▶ **WHAT IS NEEDED**: Find the "You are a computer-use" line in the records below and repeat it and every later line exactly, up to the last; do not include pictures.

▶ **Extracted records**:
______________________________

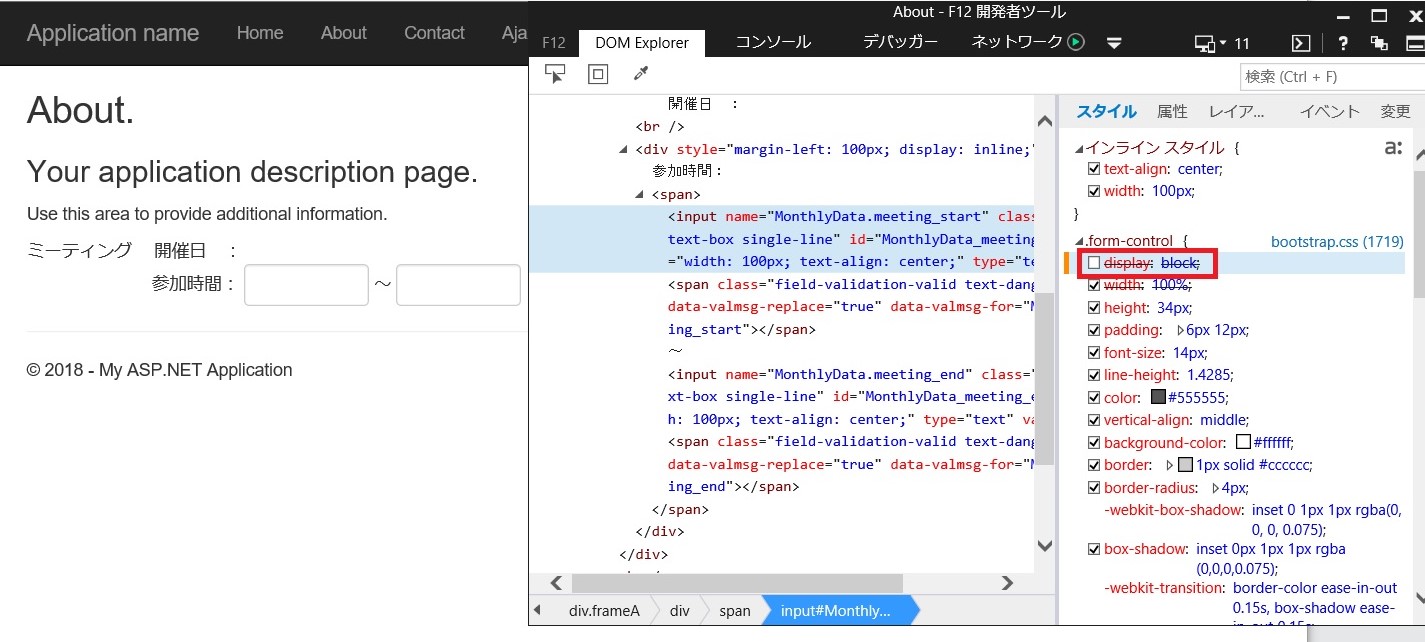Switch to the デバッガー tab
The image size is (1425, 642).
click(x=899, y=42)
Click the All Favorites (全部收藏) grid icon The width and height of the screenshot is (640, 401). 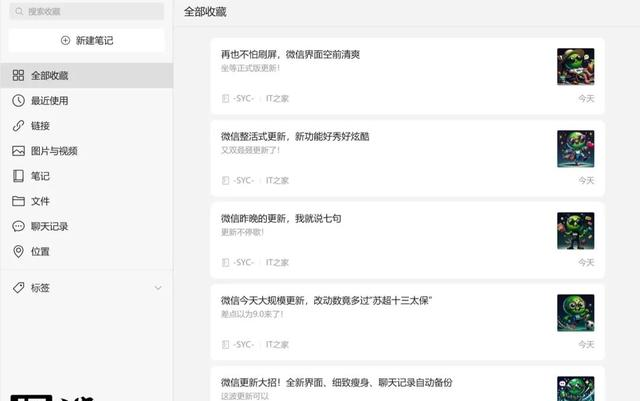pyautogui.click(x=18, y=76)
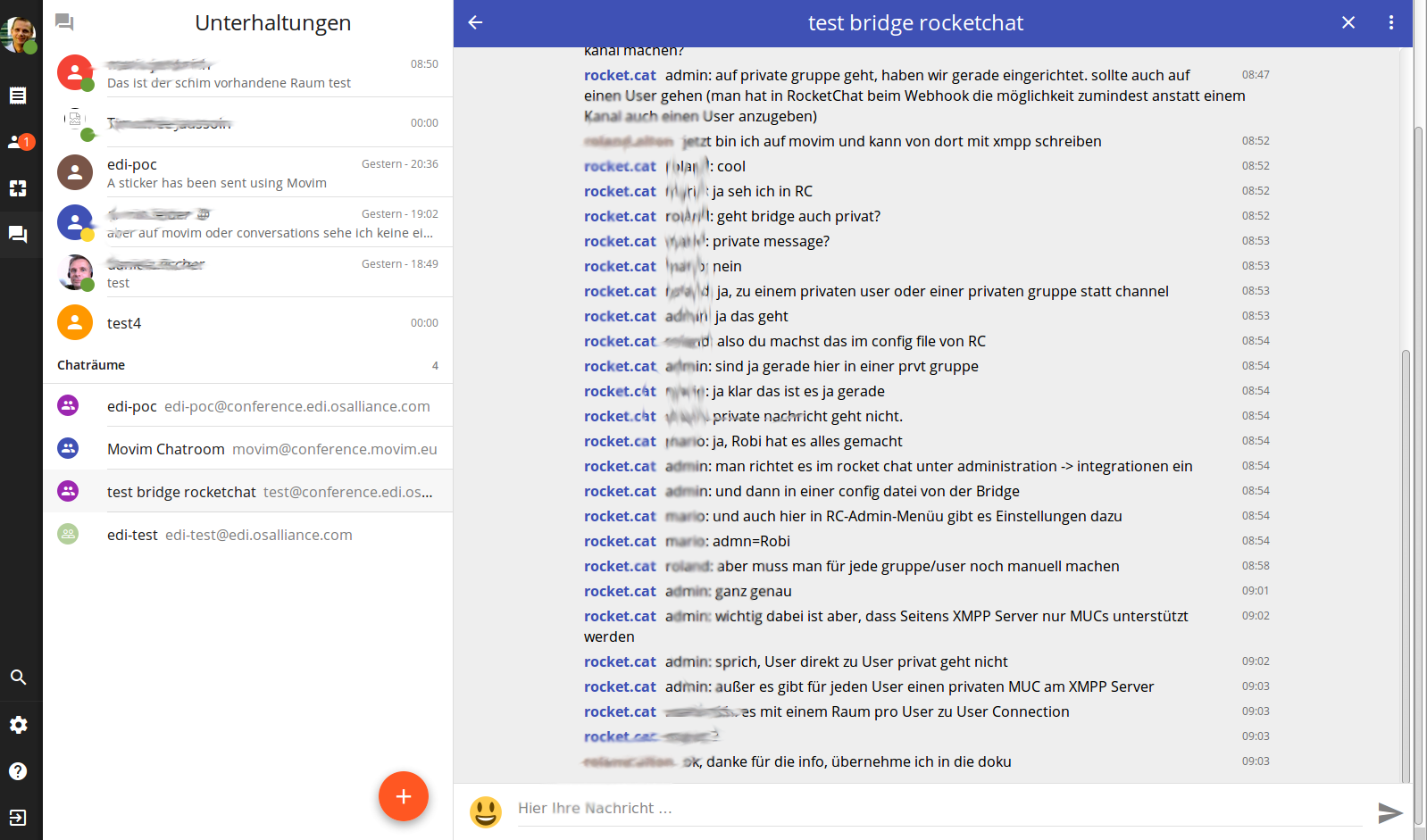Open contacts with notification badge
1427x840 pixels.
18,142
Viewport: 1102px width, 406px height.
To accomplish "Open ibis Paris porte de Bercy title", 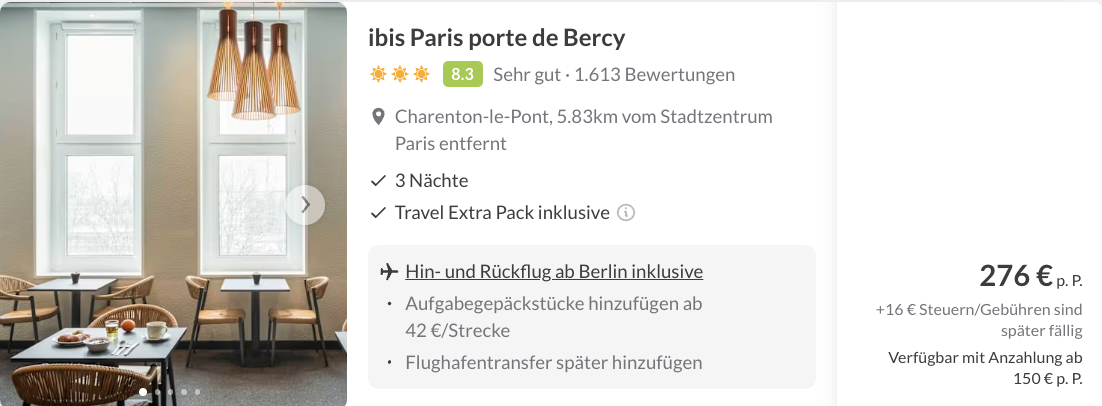I will click(x=497, y=38).
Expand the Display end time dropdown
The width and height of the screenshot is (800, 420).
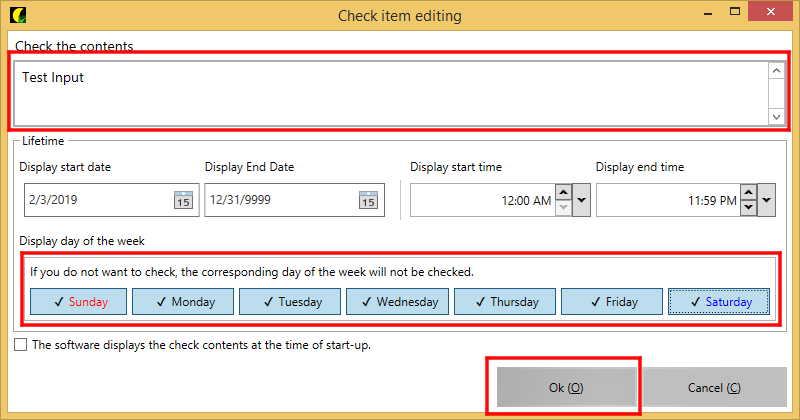point(767,200)
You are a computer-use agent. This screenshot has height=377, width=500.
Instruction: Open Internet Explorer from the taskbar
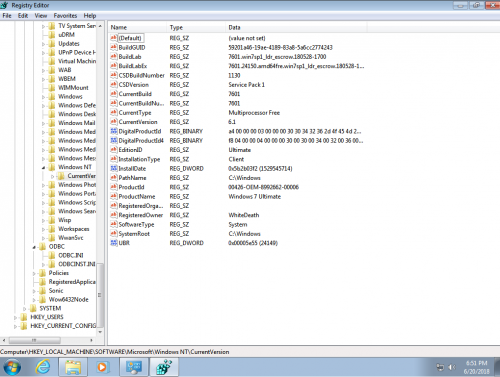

______________________________

▶ **EXERCISE SOLUTION**:
You are a computer-use agent. This screenshot has height=377, width=500.
Instruction: Open Internet Explorer from the taskbar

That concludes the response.